Rubber, Blu-ray (2011)

by | Jun 7, 2011 | DVD & Blu-ray Video Reviews | 0 comments

Rubber, Blu-ray (2011)

Director: Quentin Dupieux
Starring: Robert, Stephen Spinella, Jack Plotnick
Studio: Magnolia Home Entertainment/Magnet 10369 [6/14/11]
Video: 1.78:1 for 16×9 1080p HD color
Audio: English DTS-HD Master Audio 5.1
Subtitles: English SDH,, Spanish
Extras: Interviews with Quentin Dupieux, Stephen Spinella, Jack Plotnick, Rozane Mesquida; Ruuber teaser camera tests; HDNet: A Look at Rubber; Theatrical trailer
Length: 83 minutes
Rating: either * or ***** (depends on viewer)

This is properly the most insane film I have ever seen.  Although some of it is stupid, gory, and absolutely nonsensical, I cannot help but be supportive of the wildly original French filmmaker Dupieux who has a lot of gall and chutzpah, but on another level is practically a genius. If you watch his interview in the extras first, you will get an idea of how his mind works by seeing that he is interviewed by a blow-up male doll. He also becomes his own clapper for sync. Among other things he says he shot on hi-def video because “35mm is dead.” The actors comment on how relaxed and unhyper Dupieux was directing the film.  No wonder – he did it on a shoestring, used abandoned stuff and a run-down motel in the desert as his sets, and had complete artistic control over his non-problematic main actor – Robert the tire. (Actually, I hadn’t noticed that was its name until I looked at the box after watching the film.)

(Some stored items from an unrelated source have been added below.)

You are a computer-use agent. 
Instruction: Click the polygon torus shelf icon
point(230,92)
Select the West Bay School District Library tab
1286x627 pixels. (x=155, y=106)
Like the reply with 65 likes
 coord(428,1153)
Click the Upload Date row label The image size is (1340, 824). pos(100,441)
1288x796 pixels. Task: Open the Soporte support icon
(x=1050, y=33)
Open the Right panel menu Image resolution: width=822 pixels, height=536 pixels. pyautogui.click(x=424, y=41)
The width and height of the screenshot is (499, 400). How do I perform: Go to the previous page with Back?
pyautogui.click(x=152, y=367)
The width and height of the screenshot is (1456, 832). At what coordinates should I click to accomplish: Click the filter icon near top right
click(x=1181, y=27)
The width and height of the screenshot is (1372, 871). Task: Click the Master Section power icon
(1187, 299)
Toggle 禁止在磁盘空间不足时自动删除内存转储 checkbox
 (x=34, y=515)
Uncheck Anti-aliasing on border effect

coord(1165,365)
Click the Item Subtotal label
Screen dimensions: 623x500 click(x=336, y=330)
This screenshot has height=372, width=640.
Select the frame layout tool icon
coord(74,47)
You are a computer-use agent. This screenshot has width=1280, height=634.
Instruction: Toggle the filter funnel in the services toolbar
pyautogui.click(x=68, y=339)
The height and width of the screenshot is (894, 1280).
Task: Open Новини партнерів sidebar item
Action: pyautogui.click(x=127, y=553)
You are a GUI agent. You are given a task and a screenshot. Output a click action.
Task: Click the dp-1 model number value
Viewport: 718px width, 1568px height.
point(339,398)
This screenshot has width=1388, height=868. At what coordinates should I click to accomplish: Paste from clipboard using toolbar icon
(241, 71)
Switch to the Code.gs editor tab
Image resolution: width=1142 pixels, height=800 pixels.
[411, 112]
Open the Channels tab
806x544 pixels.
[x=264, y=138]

Robert is an abandoned tire half-buried in the desert which inexplicably (like everything else in the movie) comes to life.  Roaming the desert he discovers he has special psychic powers which give him the ability to destroy anything that is in his way or he doesn’t like. He starts out exploding discarded bottles, moves on to scorpions and rabbits, but eventually starts blowing up human heads. He becomes fascinated by a young woman who stops at the motel.  There is also an unfortunate audience group of people who watch Robert’s rampage thru binoculars, as well as several sheriff’s deputies who investigate the murder of a maid in the motel. Robert is certainly a completely unique movie villain, and from the film’s conclusion it looks like there will be a sequel because he has Hollywood in his sights.

The opening monologue of the film may be the best thing in it. Lt. Chad (Spinella) gets out of the trunk of a car to approach the camera and explain the point of things having “no reason,” and how this film’s storyline illustrates exactly that.  The wild swings between deadpan humor, horror, surrealism and God knows what are way beyond the typical horror-comedy that seems to have become such a familiar type lately.  (What IS this thing about zombies, anyway?) Those strike me as a total waste of time, but Dupieux has some semblance of intelligence built into his total insanity. I loved the scene where the Lt. is trying to explain to his lawmen that what is happening is not real life.  When one objects, Chad tells him “Look at you. You have a stuffed toy alligator under your arm.” When you think about it, there’s a number of very popular movies out there nowadays based on just as dumb a premise as a killer tire.